Guaranteed Delivery
In CDP, data delivery between any two backup infrastructure components is guaranteed by means of the TCP protocol. However, there can be situations when Veeam Backup & Replication is not able to send all data changes generated during CDP in time. For example, if RPO is small, a VM generates a lot of changes, but the infrastructure performance is not enough; or a CDP proxy gets out of work because of a power outage, and all data changes stored on it are lost. This makes data inconsistent and leads to the loss of restore points.
Site-Specific Procedures
CDP has a special mechanism and tools that return data into the consistent state. The I/O filter on the source host has a mechanism that tracks data blocks that have changed — change tracking (CT). For more information, see Change Tracking. Additionally, CDP proxies store data changes until a confirmation message that blocks are saved is received from the target host.
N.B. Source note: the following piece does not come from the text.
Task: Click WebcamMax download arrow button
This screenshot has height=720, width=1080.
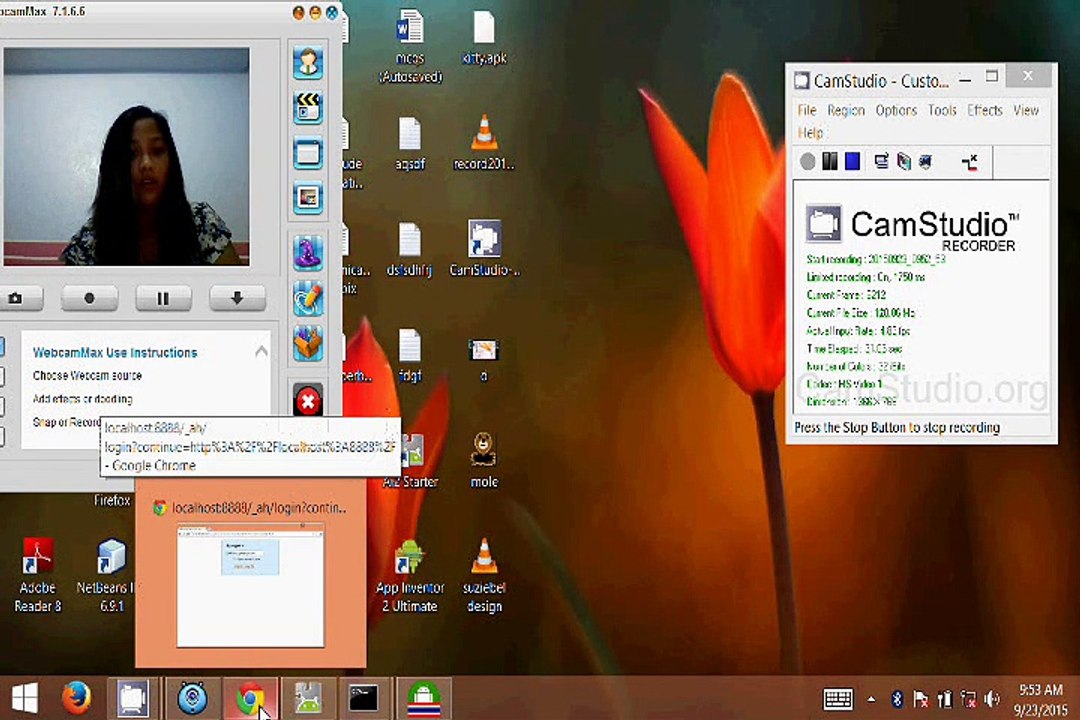Action: coord(237,298)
How Veeam Backup & Replication uses these tools depend on whether issues occur on the source or target site:
- Source site. If the source host does not send the data changes because of the high system load, Veeam Backup & Replication activates the change tracking (CT) mechanism. Until all the changed data blocks are saved to the target, the data remains inconsistent. As a result, there are "gaps" in the restore point journal and you are not able to restore a VM to some points in time. However, after the target host saves the data, the CDP policy resumes the creation of consistent restore points.
If the source proxy gets out of work, Veeam Backup & Replication selects another CDP proxy and then behaves as described in the previous paragraph, except for waiting for the load decrease.
- Target site. If the target proxy gets out of work, Veeam Backup & Replication selects another CDP proxy and requests data changes from the source CDP proxy. The proxy sends the changes to the target host once again, and the data on the target host becomes consistent almost immediately, so that you are able to restore a VM to any point in time.
If the connection between the target CDP proxy and the target host is lost, Veeam Backup & Replication checks the host state. If the host is in the Maintenance mode or has disappeared from the cluster, Veeam Backup & Replication starts writing data changes to replicas using another target ESXi host (provided that the host exists and is connected to the datastore where replicas are stored). If the host is not in the Maintenance mode or has not disappeared, Veeam Backup & Replication considers that these are temporary problems with the network and sends data changes again after some time.
To ensure consistent data delivery and reliable restore points, CDP uses its proprietary change tracking (CT) mechanism. The CT mechanism is activated during the initial synchronization and whenever issues with data transfer occur.
At the core of the CT mechanism, there are two processes:
- Construction of the dirty block map
- Continuous sending of dirty blocks to the target
The dirty block map is an internal bitwise structure for tracking disk changes. This map divides each protected disk into blocks and marks blocks as "dirty" when changes occur. When a block is sent to the target, it is marked as "clean". Veeam Backup & Replication tracks the delivery status of blocks sent to the target host. Once the target host confirms successful receipt of blocks, the source host stops tracking the delivery status of this block until new changes occur. If the confirmation is not received, Veeam Backup & Replication resends the blocks.
Veeam Backup & Replication attempts to send the dirty blocks to the target (synchronize blocks) as quickly as allowed by the infrastructure and network conditions. If the transfer channel is blocked or infrastructure performance is insufficient, some blocks may remain dirty longer. Additionally, blocks that were previously clean can become dirty again if new changes occur. As a result, the total number of synchronized blocks does not always increase monotonously. Under heavy system load, the proportion of clean blocks may temporarily decrease as new changes accumulate faster than they can be synchronized.
CT during Initial Synchronization
At the beginning of the initial synchronization, all blocks are marked as dirty. The system iteratively reads each dirty block, transfers its data to the target, and marks it as clean. This process continues until all blocks are clean, signifying that the disk state is fully replicated.